◆ **Source passage**:
Symptoms & Diagnosis
Kubernetes scheduler performance issues typically manifest as “Pending” pods despite available resources. You may notice a significant lag between pod creation and the node assignment phase.
The first step in diagnosis is checking the kube-scheduler metrics. Specifically, look for high values in scheduling_attempt_duration_seconds and e2e_scheduling_duration_seconds.
High CPU utilization on the control plane nodes often accompanies these symptoms. This suggests the scheduler is working too hard to calculate scores for every node in a large cluster.
| Metric | Indication of Issue |
|---|---|
| pod_scheduling_duration_seconds | High latency in the end-to-end scheduling cycle. |
| scheduler_pending_pods | A growing queue of pods waiting to be processed. |
| scheduler_schedule_attempts_total | High error rates or frequent retries for the same pods. |

Troubleshooting Guide
Adjusting percentageOfNodesToScore
In large clusters, the scheduler evaluates every node to find the best fit. This is computationally expensive. You can limit this by adjusting the percentageOfNodesToScore parameter.
By setting this value lower (e.g., 10-30%), the scheduler stops looking for nodes once it finds enough feasible candidates. This drastically reduces CPU cycles.

◆ **Directions**: Copy the part of the Kubernetes scheduler guide that starts with "Troubleshooting Guide" and goes on through "reduces CPU cycles.", without changing anything.

◆ **Material supplied**:
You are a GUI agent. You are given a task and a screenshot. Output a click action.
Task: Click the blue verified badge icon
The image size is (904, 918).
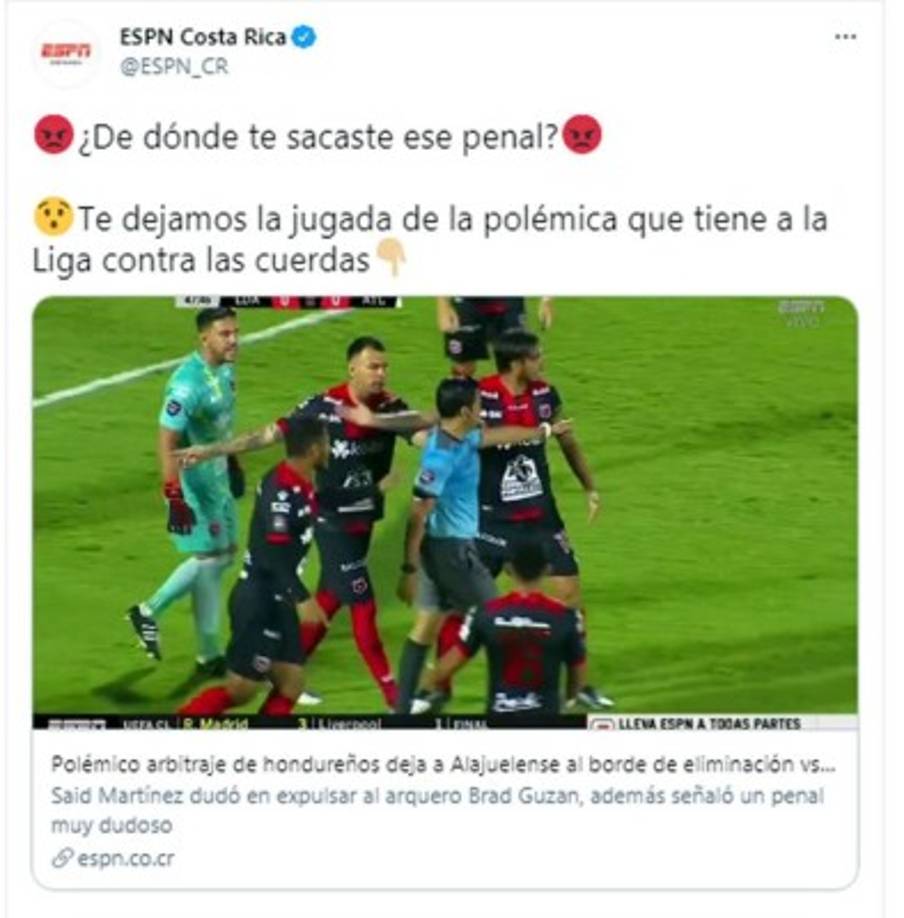(x=304, y=37)
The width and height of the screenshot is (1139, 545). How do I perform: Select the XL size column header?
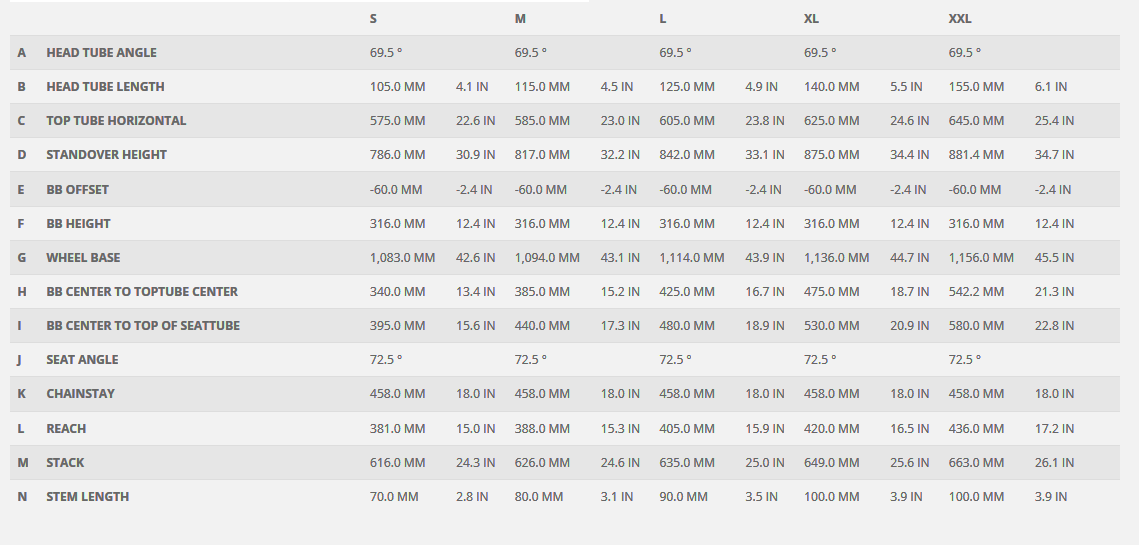(x=811, y=19)
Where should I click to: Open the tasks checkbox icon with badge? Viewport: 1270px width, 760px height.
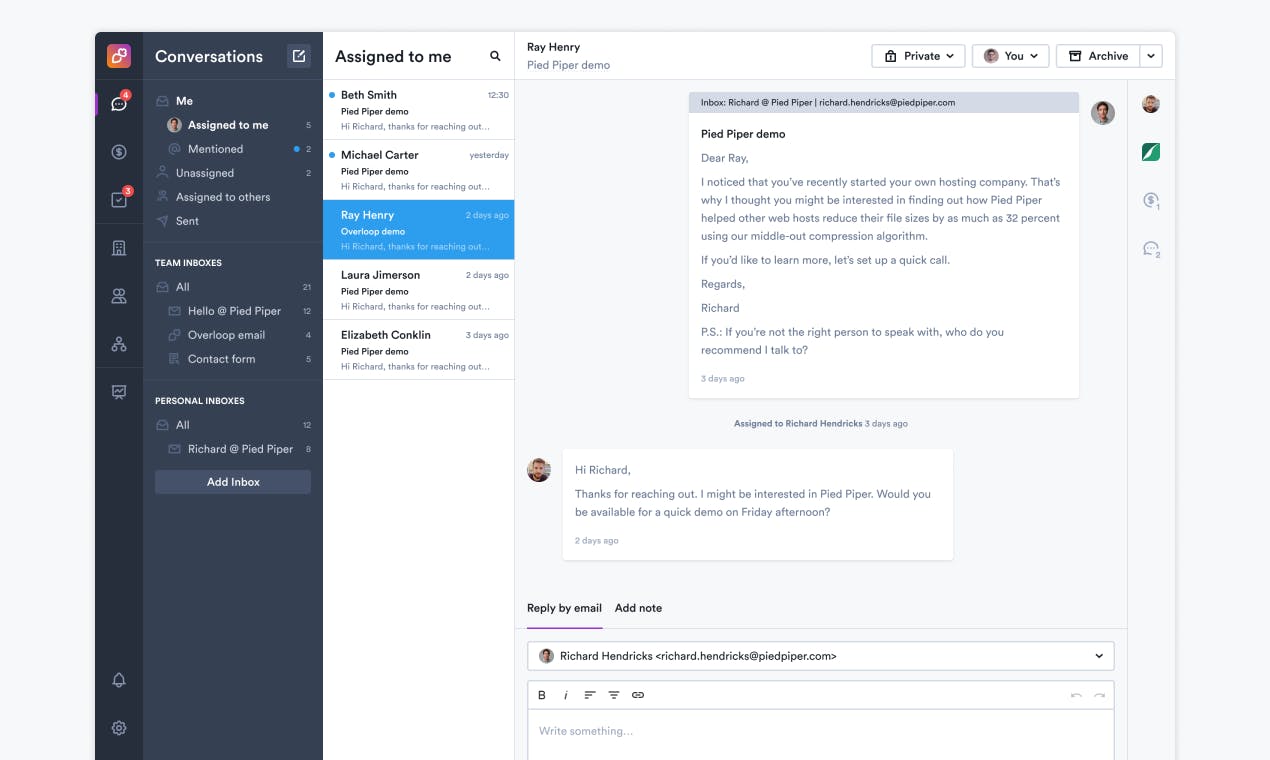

◆ **Reply to the task**:
Troubleshooting Guide
Adjusting percentageOfNodesToScore
In large clusters, the scheduler evaluates every node to find the best fit. This is computationally expensive. You can limit this by adjusting the percentageOfNodesToScore parameter.
By setting this value lower (e.g., 10-30%), the scheduler stops looking for nodes once it finds enough feasible candidates. This drastically reduces CPU cycles.